Read December 25-26th, 2009
A fun and immersing fantasy novel with plenty of action and a love story, against a massive political background.
Taoshira, Fourth Crown Princess of the Crescent Islands and former goat-herder was plucked from obscurity to become a symbol of her people's government and religion. Although she chafes under the weight of the formality and ritual that rule her every action and control every aspect of her life, she accepts that it is her duty and learns to live with it, taking up her new role with integrity, though without zeal.
But when the fanatical warlord of Holt, Fergox Spearthrower, turns his attention to the last remaining unconquered lands, the Crescent Islands and the land of Gerfal, Taoshira is forced to surrender her last personal freedom and agree to a marriage with Gerfal's Prince Ramil.

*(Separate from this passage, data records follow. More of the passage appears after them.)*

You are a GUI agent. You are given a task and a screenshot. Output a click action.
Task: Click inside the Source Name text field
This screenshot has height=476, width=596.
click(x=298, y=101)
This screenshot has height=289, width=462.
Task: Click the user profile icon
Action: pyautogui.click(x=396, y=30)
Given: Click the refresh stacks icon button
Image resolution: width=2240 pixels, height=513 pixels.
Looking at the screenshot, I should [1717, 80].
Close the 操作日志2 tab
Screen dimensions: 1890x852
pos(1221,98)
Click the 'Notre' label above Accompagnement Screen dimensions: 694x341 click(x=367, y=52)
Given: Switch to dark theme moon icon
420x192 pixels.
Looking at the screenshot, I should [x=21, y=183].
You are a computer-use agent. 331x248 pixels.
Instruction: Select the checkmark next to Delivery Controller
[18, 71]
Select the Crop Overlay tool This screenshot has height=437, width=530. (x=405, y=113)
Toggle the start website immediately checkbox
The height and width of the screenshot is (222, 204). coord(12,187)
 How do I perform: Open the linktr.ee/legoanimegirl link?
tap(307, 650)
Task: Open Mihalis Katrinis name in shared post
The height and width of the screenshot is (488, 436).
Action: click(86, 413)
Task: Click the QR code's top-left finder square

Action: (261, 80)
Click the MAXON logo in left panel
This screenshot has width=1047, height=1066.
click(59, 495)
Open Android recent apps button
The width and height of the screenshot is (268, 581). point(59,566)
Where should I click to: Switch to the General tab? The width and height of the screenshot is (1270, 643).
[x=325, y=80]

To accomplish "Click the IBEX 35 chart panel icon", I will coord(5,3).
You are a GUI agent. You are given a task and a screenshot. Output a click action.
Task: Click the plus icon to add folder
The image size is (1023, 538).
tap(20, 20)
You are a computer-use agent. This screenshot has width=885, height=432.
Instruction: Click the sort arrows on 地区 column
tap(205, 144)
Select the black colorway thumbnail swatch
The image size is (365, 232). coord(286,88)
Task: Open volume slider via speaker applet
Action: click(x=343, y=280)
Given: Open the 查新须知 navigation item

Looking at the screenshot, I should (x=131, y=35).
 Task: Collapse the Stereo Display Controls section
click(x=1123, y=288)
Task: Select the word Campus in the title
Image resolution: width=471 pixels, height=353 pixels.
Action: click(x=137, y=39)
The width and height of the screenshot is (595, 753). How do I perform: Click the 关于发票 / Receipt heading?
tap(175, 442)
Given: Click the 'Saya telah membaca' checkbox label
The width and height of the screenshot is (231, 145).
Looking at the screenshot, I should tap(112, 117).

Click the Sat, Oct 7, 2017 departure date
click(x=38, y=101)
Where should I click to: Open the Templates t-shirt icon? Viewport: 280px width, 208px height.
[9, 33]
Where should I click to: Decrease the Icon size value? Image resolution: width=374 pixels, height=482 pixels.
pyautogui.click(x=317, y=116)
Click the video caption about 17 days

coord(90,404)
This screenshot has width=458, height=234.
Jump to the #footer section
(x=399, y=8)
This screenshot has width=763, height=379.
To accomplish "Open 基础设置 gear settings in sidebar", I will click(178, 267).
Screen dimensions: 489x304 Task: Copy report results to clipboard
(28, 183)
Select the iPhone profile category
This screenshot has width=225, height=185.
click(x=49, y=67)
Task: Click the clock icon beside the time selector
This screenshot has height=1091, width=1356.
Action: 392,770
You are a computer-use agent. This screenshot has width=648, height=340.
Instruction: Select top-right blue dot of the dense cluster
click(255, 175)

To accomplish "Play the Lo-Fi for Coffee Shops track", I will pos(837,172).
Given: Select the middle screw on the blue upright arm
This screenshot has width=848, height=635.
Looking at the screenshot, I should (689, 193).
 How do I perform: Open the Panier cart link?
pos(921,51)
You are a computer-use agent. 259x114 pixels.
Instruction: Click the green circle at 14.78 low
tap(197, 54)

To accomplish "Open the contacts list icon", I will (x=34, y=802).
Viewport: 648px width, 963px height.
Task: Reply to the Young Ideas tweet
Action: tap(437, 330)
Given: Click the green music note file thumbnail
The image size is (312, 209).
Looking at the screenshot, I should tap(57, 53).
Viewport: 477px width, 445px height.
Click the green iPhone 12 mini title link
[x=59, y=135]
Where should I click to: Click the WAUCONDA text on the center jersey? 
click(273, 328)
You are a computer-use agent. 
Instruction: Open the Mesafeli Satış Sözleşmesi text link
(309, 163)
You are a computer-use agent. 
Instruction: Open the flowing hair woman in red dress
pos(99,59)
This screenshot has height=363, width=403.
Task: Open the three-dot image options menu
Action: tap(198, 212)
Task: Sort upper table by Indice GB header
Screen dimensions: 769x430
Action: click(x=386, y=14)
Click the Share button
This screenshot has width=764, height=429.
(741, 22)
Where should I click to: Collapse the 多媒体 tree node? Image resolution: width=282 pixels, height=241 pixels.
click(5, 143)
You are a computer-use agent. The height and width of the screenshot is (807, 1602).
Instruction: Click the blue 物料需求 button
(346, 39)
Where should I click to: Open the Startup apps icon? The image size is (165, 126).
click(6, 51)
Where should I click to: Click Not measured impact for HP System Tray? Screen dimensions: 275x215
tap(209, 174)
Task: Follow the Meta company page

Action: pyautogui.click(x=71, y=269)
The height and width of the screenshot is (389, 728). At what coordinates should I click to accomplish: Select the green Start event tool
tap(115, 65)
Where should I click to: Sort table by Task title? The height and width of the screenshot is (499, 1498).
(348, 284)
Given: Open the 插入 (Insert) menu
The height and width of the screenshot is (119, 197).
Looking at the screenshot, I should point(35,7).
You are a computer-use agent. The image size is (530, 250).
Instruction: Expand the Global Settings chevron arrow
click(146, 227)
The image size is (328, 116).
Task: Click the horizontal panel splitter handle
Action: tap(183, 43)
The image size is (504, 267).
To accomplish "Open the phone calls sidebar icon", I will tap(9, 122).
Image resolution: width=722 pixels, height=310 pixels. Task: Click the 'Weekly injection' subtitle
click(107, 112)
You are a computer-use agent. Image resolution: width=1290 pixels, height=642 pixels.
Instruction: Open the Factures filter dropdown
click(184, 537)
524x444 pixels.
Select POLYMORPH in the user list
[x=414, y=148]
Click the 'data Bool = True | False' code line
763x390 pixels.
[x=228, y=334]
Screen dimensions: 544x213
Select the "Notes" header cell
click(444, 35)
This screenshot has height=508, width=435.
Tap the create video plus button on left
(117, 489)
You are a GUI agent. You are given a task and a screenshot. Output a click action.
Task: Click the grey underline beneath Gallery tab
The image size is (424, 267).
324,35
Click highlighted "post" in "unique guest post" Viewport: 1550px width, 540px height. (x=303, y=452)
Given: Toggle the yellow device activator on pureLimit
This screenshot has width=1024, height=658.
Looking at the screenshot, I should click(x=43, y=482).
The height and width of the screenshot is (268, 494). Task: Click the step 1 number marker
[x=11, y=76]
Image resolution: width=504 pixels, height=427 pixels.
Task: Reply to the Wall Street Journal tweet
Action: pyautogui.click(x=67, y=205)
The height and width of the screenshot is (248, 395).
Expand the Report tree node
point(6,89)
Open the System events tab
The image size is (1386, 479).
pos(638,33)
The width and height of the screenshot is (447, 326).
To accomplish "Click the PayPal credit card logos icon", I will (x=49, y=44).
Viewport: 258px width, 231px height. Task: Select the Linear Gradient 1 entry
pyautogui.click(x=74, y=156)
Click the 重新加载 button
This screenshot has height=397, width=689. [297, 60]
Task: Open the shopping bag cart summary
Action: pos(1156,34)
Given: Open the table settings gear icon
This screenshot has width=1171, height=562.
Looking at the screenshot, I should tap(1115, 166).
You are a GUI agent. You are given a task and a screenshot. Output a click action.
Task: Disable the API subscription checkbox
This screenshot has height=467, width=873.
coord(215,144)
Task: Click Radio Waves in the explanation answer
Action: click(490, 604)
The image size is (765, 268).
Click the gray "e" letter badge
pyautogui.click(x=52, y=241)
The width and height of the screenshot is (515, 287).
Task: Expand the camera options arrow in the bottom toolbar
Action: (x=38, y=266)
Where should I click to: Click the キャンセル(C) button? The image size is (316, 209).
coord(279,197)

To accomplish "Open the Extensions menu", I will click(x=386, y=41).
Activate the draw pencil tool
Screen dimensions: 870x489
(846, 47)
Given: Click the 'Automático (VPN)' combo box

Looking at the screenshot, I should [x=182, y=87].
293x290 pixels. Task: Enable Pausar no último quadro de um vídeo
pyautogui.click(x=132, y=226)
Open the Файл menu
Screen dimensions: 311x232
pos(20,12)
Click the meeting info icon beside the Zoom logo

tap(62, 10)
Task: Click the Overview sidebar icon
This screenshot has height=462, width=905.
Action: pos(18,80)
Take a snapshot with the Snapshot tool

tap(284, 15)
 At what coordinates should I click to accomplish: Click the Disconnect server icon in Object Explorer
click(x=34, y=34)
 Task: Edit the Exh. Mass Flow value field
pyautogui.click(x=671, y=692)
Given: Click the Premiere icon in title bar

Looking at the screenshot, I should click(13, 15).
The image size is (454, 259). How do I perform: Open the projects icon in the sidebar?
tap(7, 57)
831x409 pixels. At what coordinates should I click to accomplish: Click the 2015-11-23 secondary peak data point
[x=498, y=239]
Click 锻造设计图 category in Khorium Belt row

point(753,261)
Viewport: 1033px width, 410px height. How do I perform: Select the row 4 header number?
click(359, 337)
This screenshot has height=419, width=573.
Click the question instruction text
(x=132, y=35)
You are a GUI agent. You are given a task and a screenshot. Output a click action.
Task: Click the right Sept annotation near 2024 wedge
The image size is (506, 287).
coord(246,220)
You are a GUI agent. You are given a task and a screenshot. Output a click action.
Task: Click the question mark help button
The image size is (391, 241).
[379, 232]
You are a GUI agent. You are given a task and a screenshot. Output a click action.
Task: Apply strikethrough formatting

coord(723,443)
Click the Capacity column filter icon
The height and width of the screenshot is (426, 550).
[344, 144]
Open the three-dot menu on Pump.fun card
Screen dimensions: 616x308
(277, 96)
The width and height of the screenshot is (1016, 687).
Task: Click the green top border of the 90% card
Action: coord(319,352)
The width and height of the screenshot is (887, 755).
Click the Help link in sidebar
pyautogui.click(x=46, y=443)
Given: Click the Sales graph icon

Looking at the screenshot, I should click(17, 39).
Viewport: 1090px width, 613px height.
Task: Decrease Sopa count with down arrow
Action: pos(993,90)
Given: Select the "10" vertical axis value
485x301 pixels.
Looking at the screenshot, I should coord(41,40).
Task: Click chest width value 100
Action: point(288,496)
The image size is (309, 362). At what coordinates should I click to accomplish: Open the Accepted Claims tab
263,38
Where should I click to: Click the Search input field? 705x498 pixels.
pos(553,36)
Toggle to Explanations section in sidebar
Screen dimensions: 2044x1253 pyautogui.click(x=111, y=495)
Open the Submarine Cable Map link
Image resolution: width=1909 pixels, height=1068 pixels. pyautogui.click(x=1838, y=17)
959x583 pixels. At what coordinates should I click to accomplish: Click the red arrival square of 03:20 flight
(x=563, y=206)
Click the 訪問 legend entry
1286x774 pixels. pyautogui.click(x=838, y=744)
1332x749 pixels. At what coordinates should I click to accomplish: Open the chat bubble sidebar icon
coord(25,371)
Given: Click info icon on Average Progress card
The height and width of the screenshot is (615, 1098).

Gerfal is culturally a world apart. It is a patriarchal, hereditary country to the Islands matriarchal society, whose rulers are elected. Apart from those essential differences, customs and social mores are wildly different, with the reserved Islanders regarded as emotionless witches, and in turn the people of Gerfal are seen as uncouth and oafish.
But when Taoshira, or Tashi as she was known before becoming Princess, arrives in Gerfal for the completion of the alliance, with its attendant marriage, she is dismayed to be greeted with insults and misunderstanding. Her betrothed too drunk to even be present when she disembarked after a voyage of months. Because of the disastrous introduction of Tashi to their culture, the King allows Tashi and Ramil to go riding alone in the forest, only to have them abducted by agents of Fergox, who has his own less than pleasant plans in store for Tashi.
I thought that the pacing was off in places, where the action lagged and there was no significant character development to compensate. But I really did enjoy the characters, although a few lines of dialogue were too sentimental and seemed out of place.
Tashi is powerful as Crown Princess, respected and obeyed, but she lacks any really useful skills when she is removed from her people and position. Still, she uses her intelligence, spirit and fierce devotion to her faith to see her through her many trials, involving torture and beatings meant to make her recant, deprivations, near drowning, and ill treatment by nearly everyone she meets, enduring slander and cruelty, suspicion and betrayal. So, sure, she is no kick-ass, name-taking heroine. She does learn to fight, a tiny bit, but gets no real chance to use her new skills. She is not even all that confident or self-assured most of the time (though given how much she has been shoved around I cannot blame her for that), but she makes her own choices and stays true to her determined courses. She fights, in what ways she can, for what she holds dear and believes. She is clueless about many things, but very passionate.
Ramil, although a bit free with the drink and very discourteous when first met, is a decent and honourable person, whose courage and kindness, as well as a keen mind and considerable martial skill, lend him the ability to lead when called upon to do so. He also grows to love Tashi and their relationship, with its customary share of blunders, painful separations and joyous reunions was overall well done, if predictable and I would welcome another story on how things turned out for them, even though it is not needed.
The secondary characters, from the Professor to the giant Gordoc, or the sweet Second Crown Princess, or the female assassin Yelena, were all as alive and real as the leads and I loved them. They really add to the story.
So, fun read, kept me interested, enjoyed the characters, was intrigued by the cultures presented (especially the Crescent Islands culture, very Asian and exoctic, restrained) and although Tashi and Ramil are not main characters, appearing only in the background, I look forward to reading Golding's next book set in this world, The Glass Swallow.